Friday, March 27, 2015

Impermanence

I used to feel so much warmth from EP, IG... The family I had there once meant the world to me. I can't seem to find the feeling anywhere anymore. Maybe, things just pass. The world works like that. Good feelings will always go away in the end - there is no point having too much hope in it lasting. Nothing lasts. This reminds me of the Black and White guards of Impermanence. Life isn't permanent either.
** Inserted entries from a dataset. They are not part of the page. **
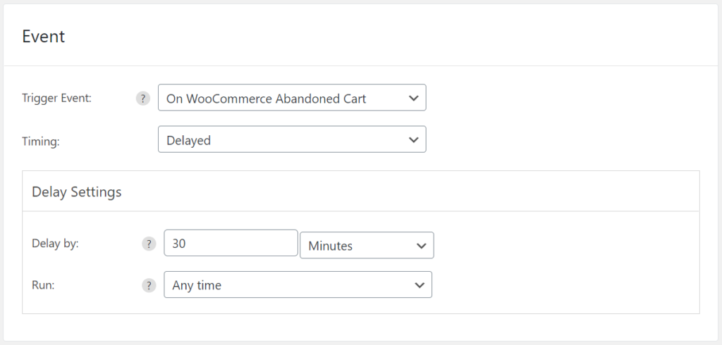Click the help icon next to Delay by

149,244
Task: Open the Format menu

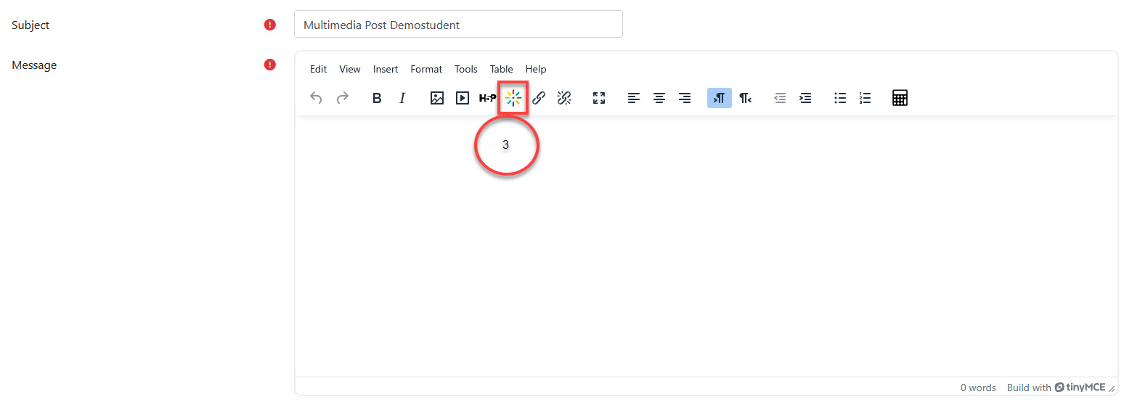Action: pyautogui.click(x=426, y=69)
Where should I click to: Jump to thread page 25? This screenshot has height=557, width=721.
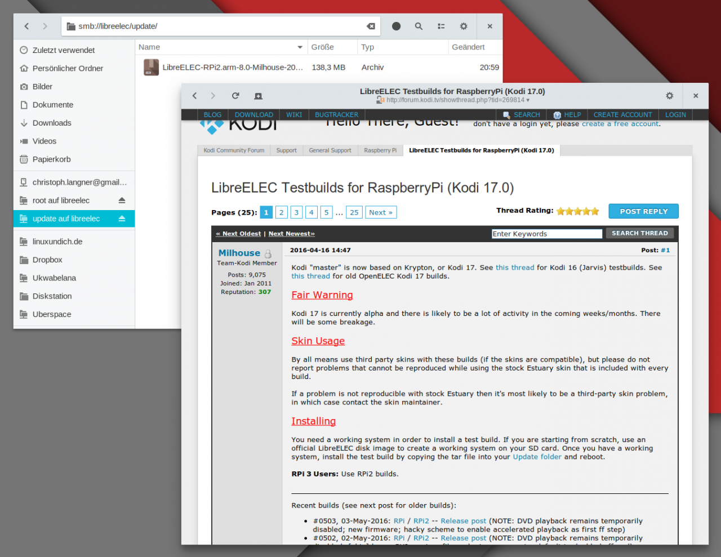click(x=354, y=212)
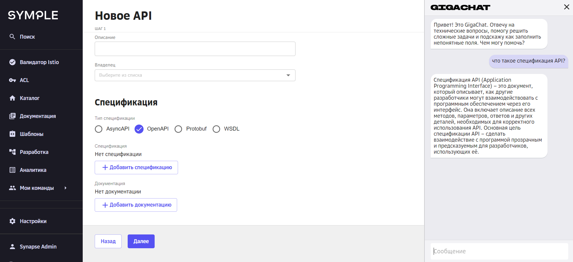The width and height of the screenshot is (573, 262).
Task: Click the search magnifier icon in sidebar
Action: pos(12,37)
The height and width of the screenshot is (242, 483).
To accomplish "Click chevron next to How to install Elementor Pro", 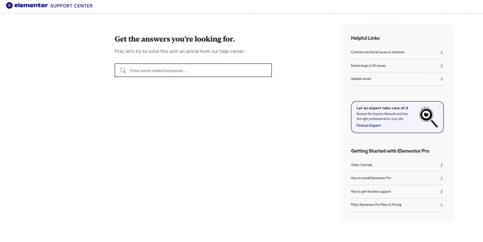I will pos(441,178).
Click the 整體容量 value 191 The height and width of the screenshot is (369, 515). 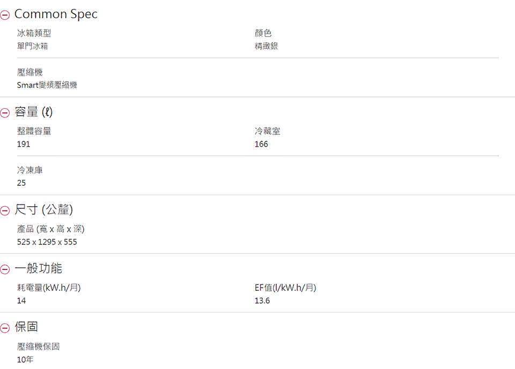tap(23, 144)
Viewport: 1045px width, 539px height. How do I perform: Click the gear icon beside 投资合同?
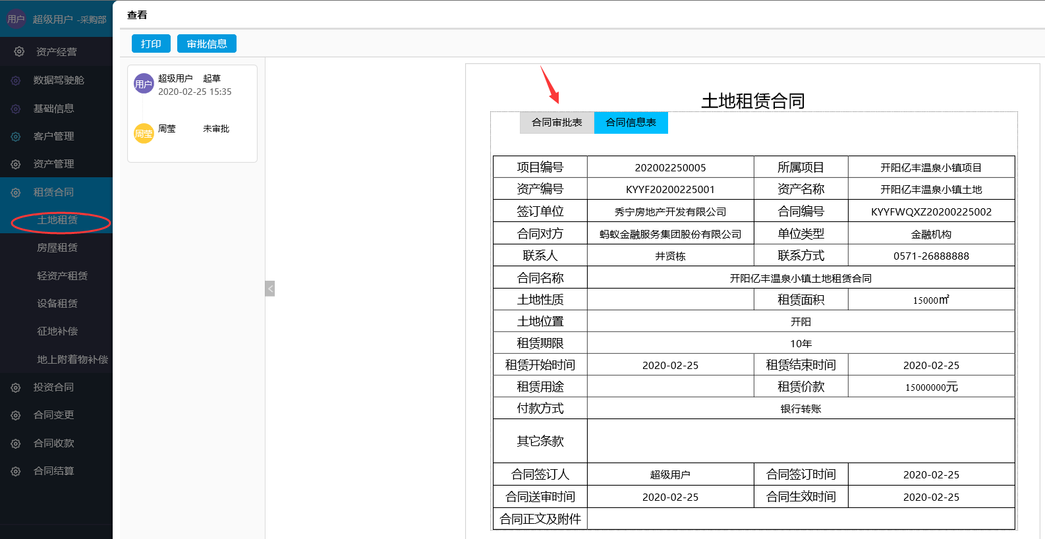[16, 387]
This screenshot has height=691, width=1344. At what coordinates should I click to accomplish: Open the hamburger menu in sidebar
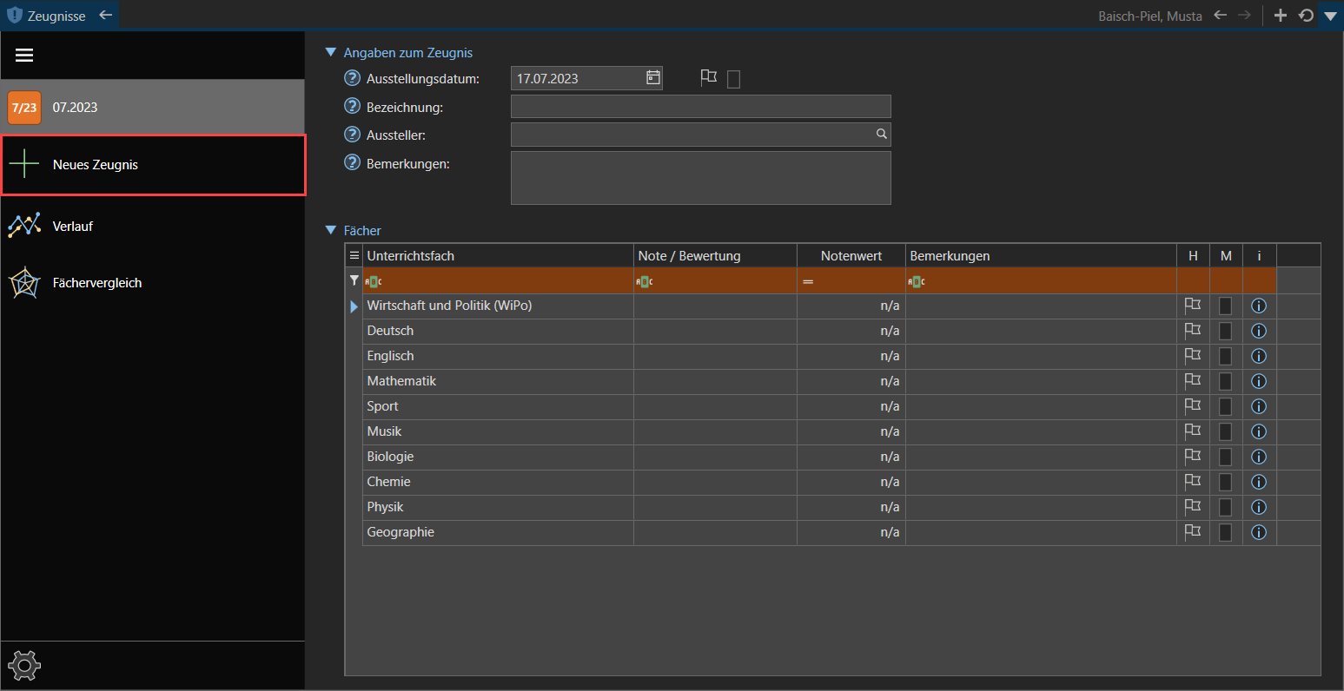coord(24,56)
What is consciousness exactly. Is it just an illusion? Or what? Is it a tangible matter? Now I have read a lot on philosophy, psychology and metaphysics, all the different theories and concepts seemed to have jumbled up in my brain.

Sigh

Tuesday, March 24, 2015

Remembering Mr Lee Kuan Yew, Our Founding Father

Remembering Mr Lee Kuan Yew, Our Founding Father

schools honouring Mr Lee

As Monday, 23 March 2015 dawns, Singapore in thrust into a state of grief and sorrow as all over the country, Singaporeans mourn the loss of our founding father, Mr Lee Kuan Yew.

Dr Hang, our Principal, started off the morning assembly with a speech regarding the passing of Mr Lee. Unusually silent, the school stood still and quiet as Dr Hang spoke. In the eyes of all Singaporeans, Mr Lee was a respectable man of resilience who led our nation to what we are today. Without him, Singapore would probably be a island of hardship. When we were expelled from Malaysia, we had literally NOTHING. No natural resources, no manpower... low quality of education etc... ( sorry if i got anything wrong, I'm very, very ashamed to say that I do not, sometimes, pay attention in History class ) It was Mr Lee, who step by step, led us to modern Singapore.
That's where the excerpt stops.